After fiddling around with some algebra to try and understand the nature of transcendental extensions, then proceed to read about it during the day, I reached the known result that it depends on wheter or not the two given transcendental numbers are algebraically independent. If they are, then we cannot generate a 'non trivial algebraic' transformation between them that yields a algebraic number (i.e. using only the four basic operations). It's just a question of stating a polynomial with rational coefficients whose roots are the given transcendental numbers.
Now to the real question. From Nesterenko's results [1996] we know the independence of $\pi$, some values of the Gamma $\Gamma$ function and some powers of $e^\pi$. From the unproved Schanuel's conjecture follows that $\pi$ and $e$ are independent.
- Are there examples of more notable (conjectured or known) algebraically independent transcendental numbers?
- Are there a pair of transcendental numbers, maybe notable constants, whose algebraical dependence has been proved or conjectured?
Answer
Generally speaking the answer is "no," however we have results such as Lindemann-Weierstrass and Baker's theorem and the Gelfond–Schneider theorem (some of which are just refinements of others, but you get the idea). The actual algebraic independent is usually phrased based on sets involving numbers versus their exponentials, and then a careful analysis of properties of the exponential function to show that both cannot simultaneously be algebraic.
However--generally speaking--doing this for specific numbers which don't fit immediately into that framework is a difficult order to fill. This is mostly because transcendentals have very little to work with: ordinarily we prove facts about them by contradiction because the only fact they have about them is that they have no polynomial with rational coefficients they satisfy.
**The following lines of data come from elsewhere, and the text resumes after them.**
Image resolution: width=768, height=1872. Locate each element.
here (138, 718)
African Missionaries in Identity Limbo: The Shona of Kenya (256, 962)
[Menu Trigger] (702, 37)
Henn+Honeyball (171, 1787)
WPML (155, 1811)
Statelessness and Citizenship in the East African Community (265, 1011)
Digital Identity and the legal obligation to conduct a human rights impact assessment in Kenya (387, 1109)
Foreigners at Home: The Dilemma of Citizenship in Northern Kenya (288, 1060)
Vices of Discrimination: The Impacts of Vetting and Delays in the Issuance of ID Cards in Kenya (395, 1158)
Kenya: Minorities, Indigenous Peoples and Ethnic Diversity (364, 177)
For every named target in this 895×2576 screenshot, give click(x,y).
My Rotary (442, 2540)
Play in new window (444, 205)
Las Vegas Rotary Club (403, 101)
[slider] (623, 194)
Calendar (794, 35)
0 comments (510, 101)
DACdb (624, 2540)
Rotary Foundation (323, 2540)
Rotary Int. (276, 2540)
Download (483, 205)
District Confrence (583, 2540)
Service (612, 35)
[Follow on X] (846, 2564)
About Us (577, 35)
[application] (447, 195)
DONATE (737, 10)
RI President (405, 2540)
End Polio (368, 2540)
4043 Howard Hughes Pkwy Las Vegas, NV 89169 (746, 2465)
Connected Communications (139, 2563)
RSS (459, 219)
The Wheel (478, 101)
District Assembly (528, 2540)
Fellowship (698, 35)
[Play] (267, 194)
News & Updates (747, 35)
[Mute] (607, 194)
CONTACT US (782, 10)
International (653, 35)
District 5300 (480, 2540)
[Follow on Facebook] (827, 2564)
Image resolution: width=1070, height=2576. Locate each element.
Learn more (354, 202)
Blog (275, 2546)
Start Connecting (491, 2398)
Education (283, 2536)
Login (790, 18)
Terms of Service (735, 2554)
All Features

So one argues by assuming a number is algebraic and showing it satisfies some property (usually a bound on some invariant) and then proving that numbers which do not have that property exist in some set, and then those numbers are transcendental.
To give you an idea of the scope of the difficulty, we still do not know if the logarithms of the rational primes are algebraically independent, one of the oldest problems in Diophantine analysis and transcendence.